夜明けのハントレス

夜明けのハントレス

河崎 秋子

出版社:文藝春秋 出版年月日:2026/02/20

文藝春秋 | 2026/02/20

4.00
本棚登録:2人

みんなの感想

女子大学生が狩猟の世界に足を踏み入れるという、なかなか珍しい題材に惹かれて手に取りました。管理職として日々判断と責任を背負う身なので、「命を撃つ」というテーマはとても興味深かったですね。 実際に読んでみると、主人公マチの成長過程はしっかり丁寧に描かれていて、狩猟という活動を通じて自分と向き合う過程が印象的です。初心者が免許を取得し、実際に銃を持つようになる緊張感も伝わってきました。 ただ、正直なところ、読んでいて心を強く掴まれるような瞬間が少なかったかな、というのが素直な感想です。狩猟という重いテーマを扱いながらも、どこか淡々と進んでいく印象で、もっと登場人物たちの内面的な葛藤や物語としての盛り上がりがあれば良かったと思います。 それでも、普段なじみのない世界を垣間見ることができたのは収穫。仕事の合間にのんびり読む分には、十分楽しめる一冊だと思います。
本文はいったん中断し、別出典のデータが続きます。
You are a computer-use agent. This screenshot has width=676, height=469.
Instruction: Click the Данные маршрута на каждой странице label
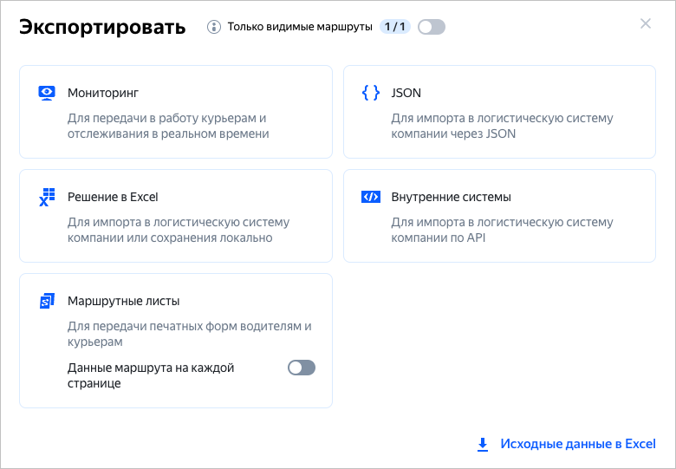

狩猟という、正直言って自分の世界からは遠い世界の物語なのに、一気読みしてしまいました。主人公のマチが銃を手にするまでのストーリーが本当に引き込まれる。何気なく狩猟雑誌に惹かれた女子大学生が、どんどんこの世界に踏み込んでいく様子が、読んでいて自分も一緒に歩んでいるような感覚になります。 すごく良いなって思ったのは、狩猟を単なるアクションや冒険譚として描くんじゃなく、命について真摯に向き合う過程として描いていることです。マチが迷い、悩み、時には怖がりながらも前に進もうとする姿勢がとてもリアルで、応援したくなる。 あとね、個人的には登場するハンターたちとの関わり方も素敵でした。特にアヤばあとの邂逅のくだりは、この本の色々な意味での「夜明け」を象徴してるような気がして。 女の子だから、男の子だからじゃなくて、「自分の足で立つ」ことの意味を問う物語。読んでて少し自分のこともちょっと真剣に考えさせられました。こういう本、好きです。